■ Your objective:
A faithful copy is needed. Set down all of the data below exactly.

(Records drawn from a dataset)
• • • •

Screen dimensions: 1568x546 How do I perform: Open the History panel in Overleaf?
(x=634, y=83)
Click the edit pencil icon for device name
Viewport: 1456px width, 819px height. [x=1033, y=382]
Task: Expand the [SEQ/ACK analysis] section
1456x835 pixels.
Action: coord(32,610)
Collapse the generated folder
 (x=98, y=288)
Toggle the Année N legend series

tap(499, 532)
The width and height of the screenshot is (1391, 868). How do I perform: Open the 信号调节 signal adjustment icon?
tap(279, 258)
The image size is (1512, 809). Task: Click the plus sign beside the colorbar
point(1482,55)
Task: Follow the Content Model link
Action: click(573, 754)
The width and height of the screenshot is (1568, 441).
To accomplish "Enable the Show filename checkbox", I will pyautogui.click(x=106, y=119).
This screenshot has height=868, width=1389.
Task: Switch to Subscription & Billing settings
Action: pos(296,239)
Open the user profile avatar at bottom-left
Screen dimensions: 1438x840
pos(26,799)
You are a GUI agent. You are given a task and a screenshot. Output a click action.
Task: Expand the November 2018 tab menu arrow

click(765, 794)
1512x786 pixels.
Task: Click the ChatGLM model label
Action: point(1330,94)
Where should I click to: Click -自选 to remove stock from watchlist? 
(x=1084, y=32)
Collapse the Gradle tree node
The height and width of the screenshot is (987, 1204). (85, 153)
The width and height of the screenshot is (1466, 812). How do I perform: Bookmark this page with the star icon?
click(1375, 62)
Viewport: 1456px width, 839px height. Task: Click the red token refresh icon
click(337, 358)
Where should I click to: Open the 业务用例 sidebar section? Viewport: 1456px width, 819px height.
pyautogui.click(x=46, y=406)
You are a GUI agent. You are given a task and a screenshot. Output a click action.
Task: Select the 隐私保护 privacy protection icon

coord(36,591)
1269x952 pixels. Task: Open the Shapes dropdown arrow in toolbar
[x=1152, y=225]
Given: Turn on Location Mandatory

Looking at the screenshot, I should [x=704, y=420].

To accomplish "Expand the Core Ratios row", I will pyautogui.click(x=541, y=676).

• • • •

■ Answer to this task:
Screen dimensions: 1568x546 How do I perform: Open the History panel in Overleaf?
(x=634, y=83)
Click the edit pencil icon for device name
Viewport: 1456px width, 819px height. [x=1033, y=382]
Task: Expand the [SEQ/ACK analysis] section
1456x835 pixels.
Action: coord(32,610)
Collapse the generated folder
 (x=98, y=288)
Toggle the Année N legend series

tap(499, 532)
The width and height of the screenshot is (1391, 868). How do I perform: Open the 信号调节 signal adjustment icon?
tap(279, 258)
The image size is (1512, 809). Task: Click the plus sign beside the colorbar
point(1482,55)
Task: Follow the Content Model link
Action: click(573, 754)
The width and height of the screenshot is (1568, 441).
To accomplish "Enable the Show filename checkbox", I will pyautogui.click(x=106, y=119).
This screenshot has height=868, width=1389.
Task: Switch to Subscription & Billing settings
Action: pos(296,239)
Open the user profile avatar at bottom-left
Screen dimensions: 1438x840
pos(26,799)
You are a GUI agent. You are given a task and a screenshot. Output a click action.
Task: Expand the November 2018 tab menu arrow

click(765, 794)
1512x786 pixels.
Task: Click the ChatGLM model label
Action: point(1330,94)
Where should I click to: Click -自选 to remove stock from watchlist? 
(x=1084, y=32)
Collapse the Gradle tree node
The height and width of the screenshot is (987, 1204). (85, 153)
The width and height of the screenshot is (1466, 812). How do I perform: Bookmark this page with the star icon?
click(1375, 62)
Viewport: 1456px width, 839px height. Task: Click the red token refresh icon
click(337, 358)
Where should I click to: Open the 业务用例 sidebar section? Viewport: 1456px width, 819px height.
pyautogui.click(x=46, y=406)
You are a GUI agent. You are given a task and a screenshot. Output a click action.
Task: Select the 隐私保护 privacy protection icon

coord(36,591)
1269x952 pixels. Task: Open the Shapes dropdown arrow in toolbar
[x=1152, y=225]
Given: Turn on Location Mandatory

Looking at the screenshot, I should [x=704, y=420].

To accomplish "Expand the Core Ratios row", I will pyautogui.click(x=541, y=676).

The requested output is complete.